Task to carry out ▸ Please reproduce the entries below exactly, leaving the pictures out.

Collected data entries ▸
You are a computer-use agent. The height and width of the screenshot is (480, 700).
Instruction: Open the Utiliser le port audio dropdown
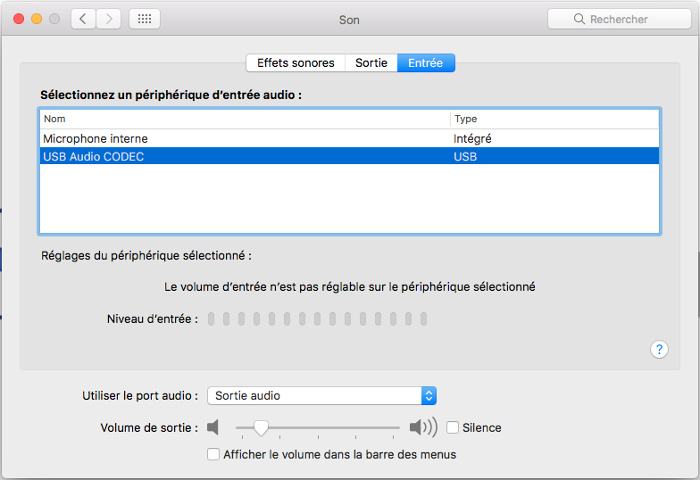tap(321, 396)

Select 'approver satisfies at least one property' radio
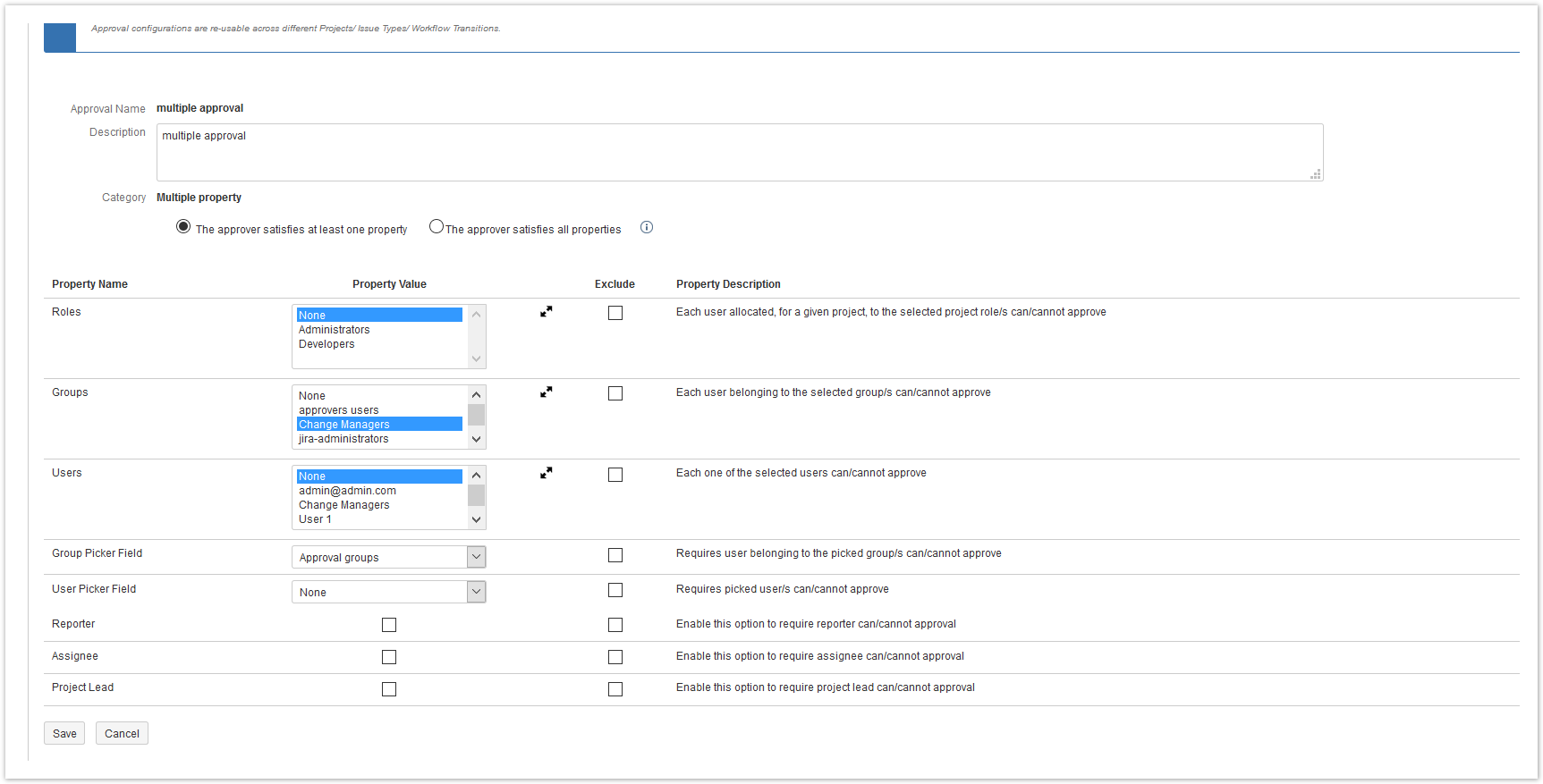point(183,227)
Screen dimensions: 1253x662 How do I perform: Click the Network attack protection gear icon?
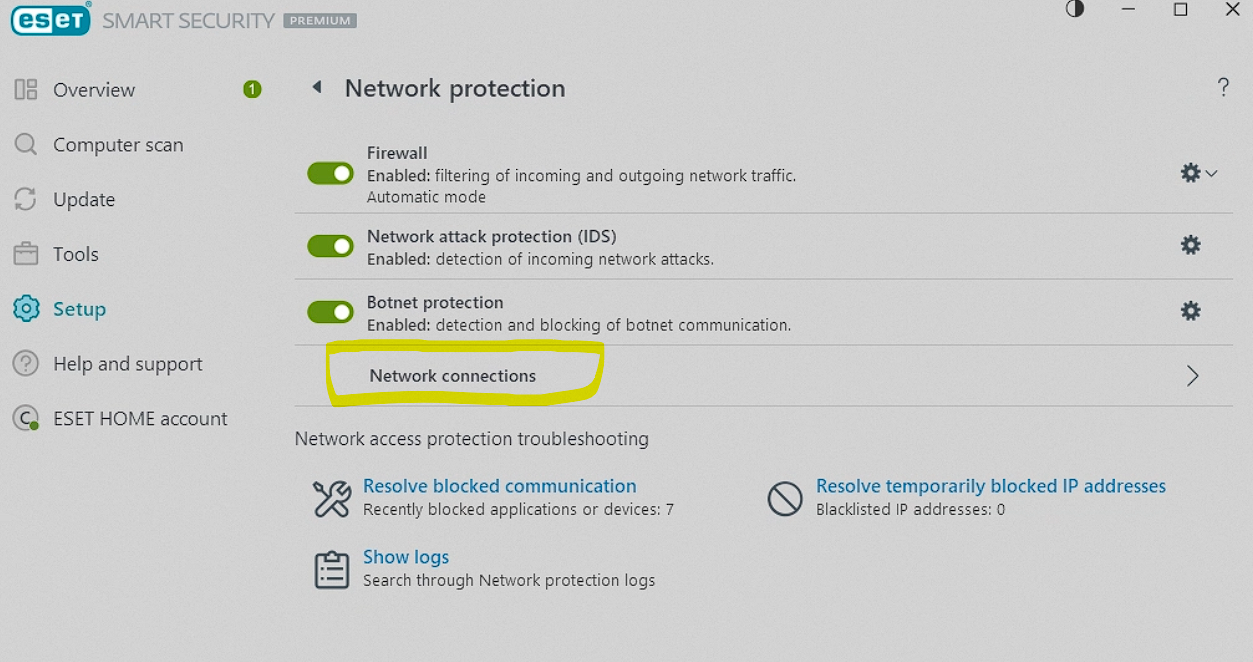1190,245
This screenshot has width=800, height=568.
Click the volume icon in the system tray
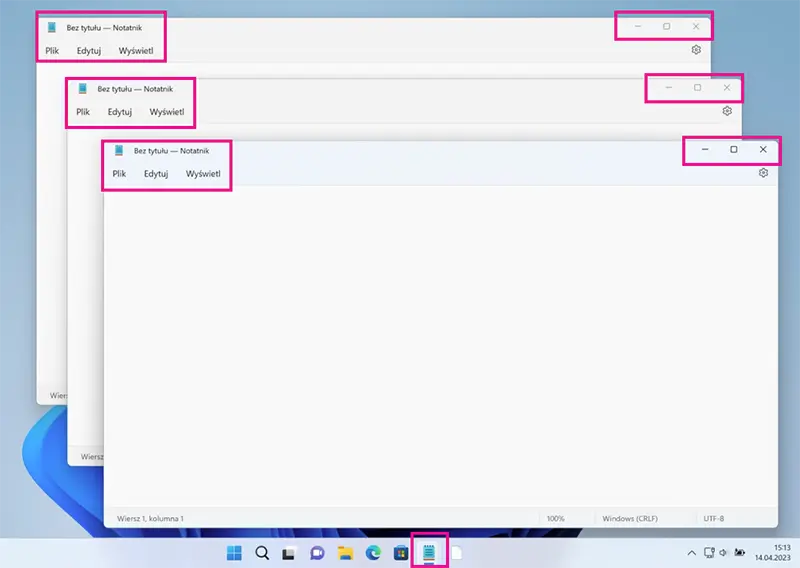tap(723, 552)
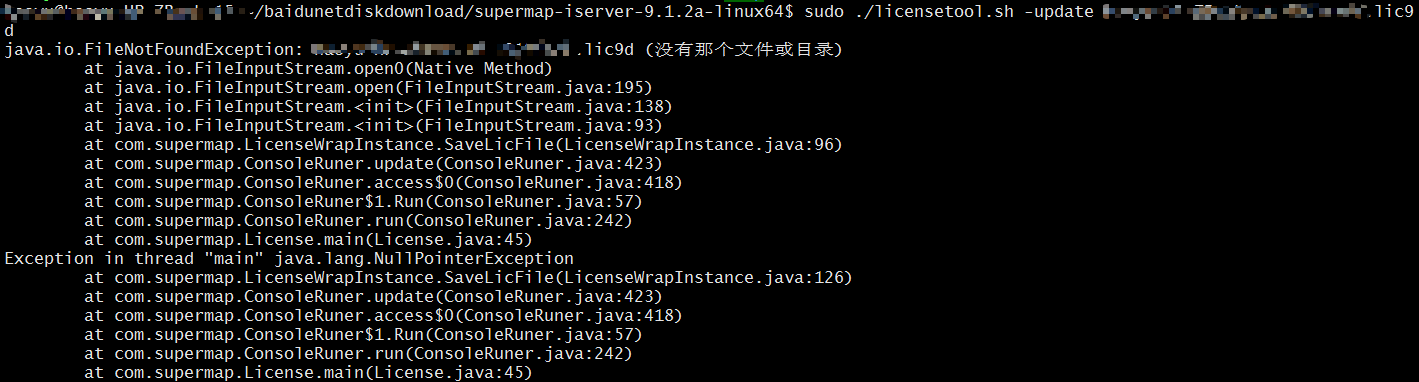Click the LicenseWrapInstance.java:96 stack trace line
This screenshot has height=382, width=1419.
(463, 145)
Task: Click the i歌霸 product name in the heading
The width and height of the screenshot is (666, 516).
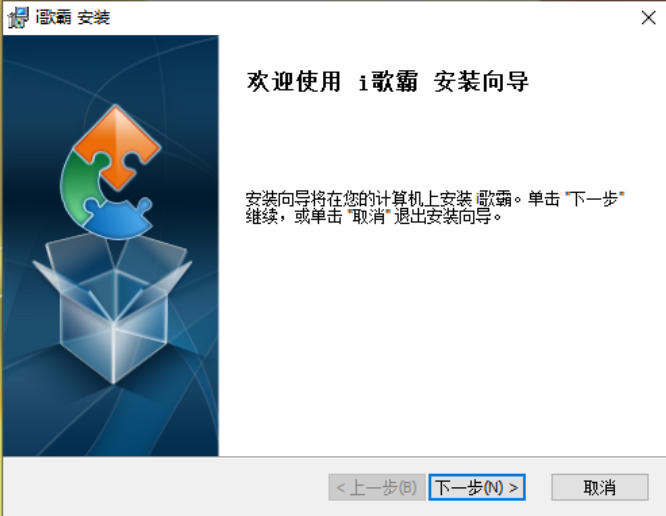Action: tap(388, 82)
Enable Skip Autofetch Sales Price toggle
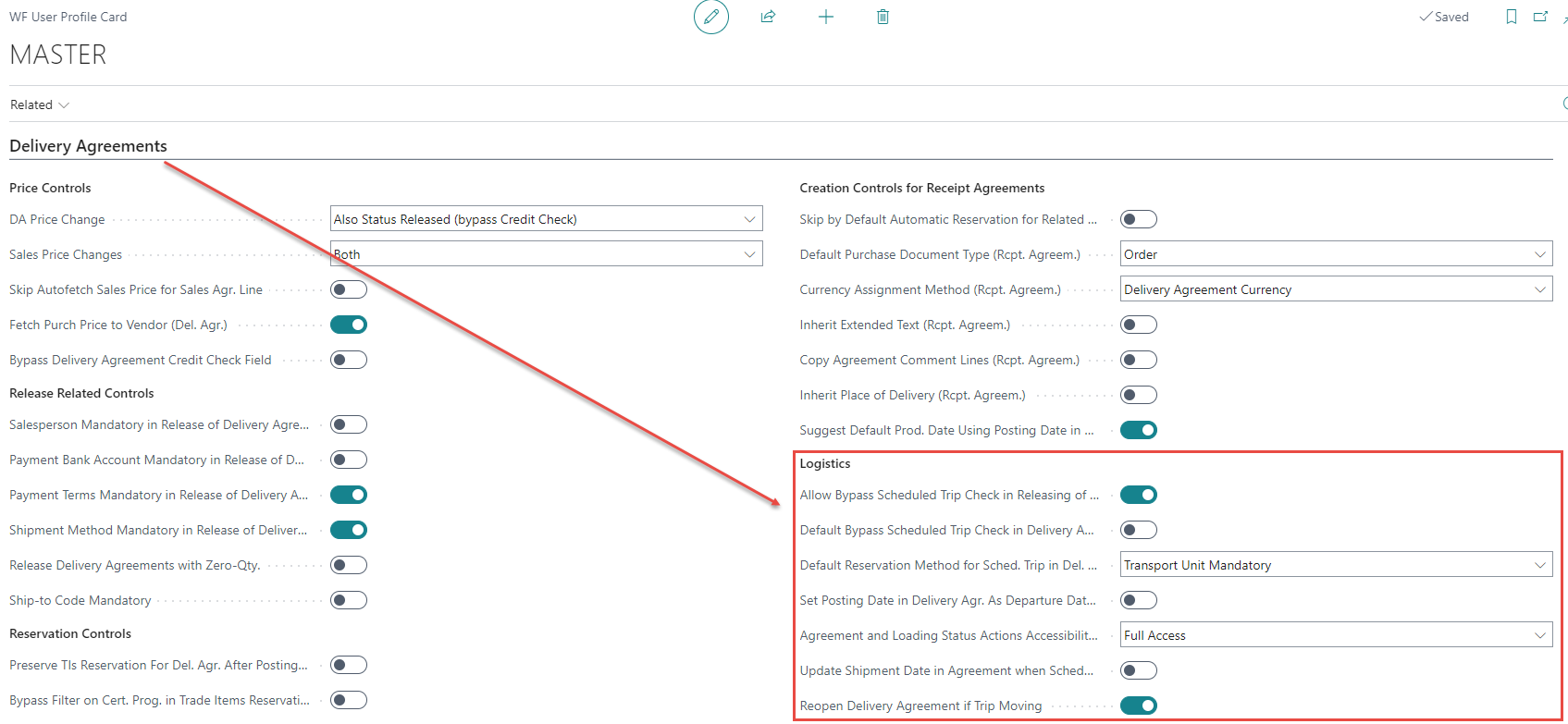The width and height of the screenshot is (1568, 724). [x=349, y=289]
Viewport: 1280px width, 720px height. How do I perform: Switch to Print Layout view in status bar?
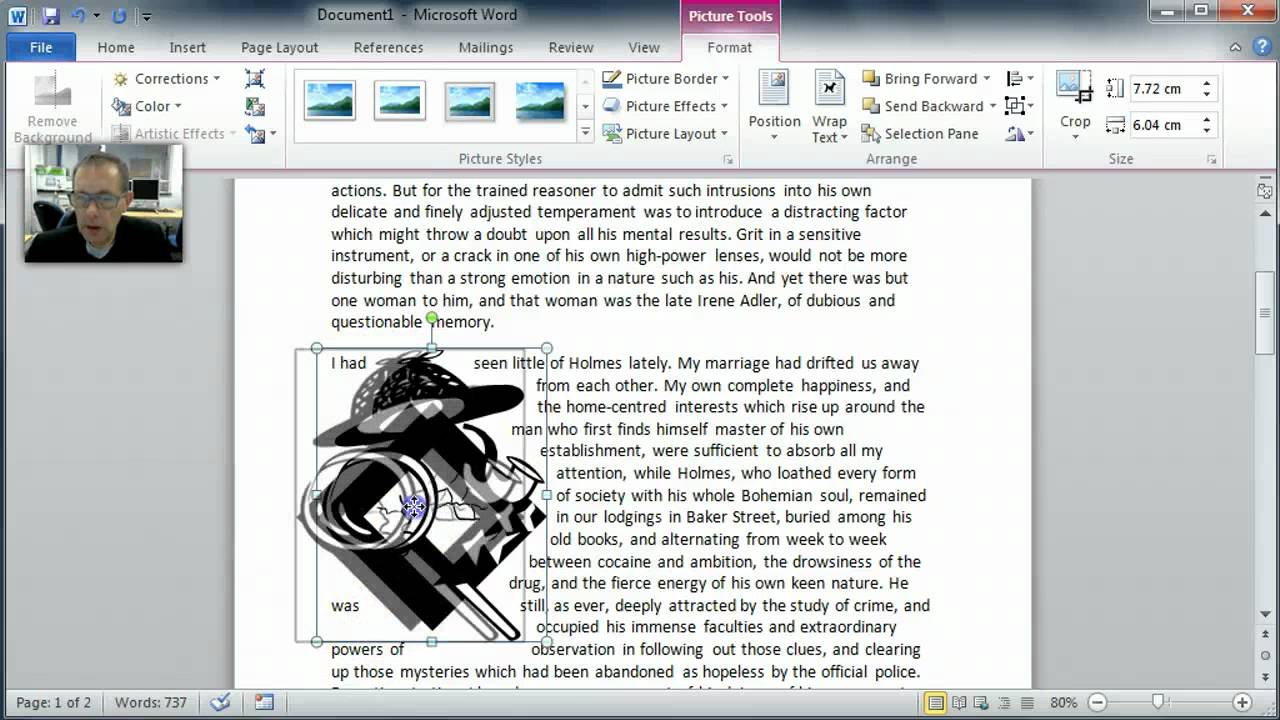tap(935, 703)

Response ▸
You are a computer-use agent. The height and width of the screenshot is (480, 700).
Instruction: Open the Utiliser le port audio dropdown
tap(321, 396)

Select 'approver satisfies at least one property' radio
point(183,227)
Screen dimensions: 1253x662 How do I perform: Click the Network attack protection gear icon?
1190,245
This screenshot has width=800, height=568.
Click the volume icon in the system tray
tap(723, 552)
Click the LicenseWrapInstance.java:96 stack trace line
This screenshot has height=382, width=1419.
(463, 145)
Task: Click the i歌霸 product name in the heading
The width and height of the screenshot is (666, 516).
Action: tap(388, 82)
Enable Skip Autofetch Sales Price toggle
The width and height of the screenshot is (1568, 724). [x=349, y=289]
Viewport: 1280px width, 720px height. How do I perform: Switch to Print Layout view in status bar?
tap(935, 703)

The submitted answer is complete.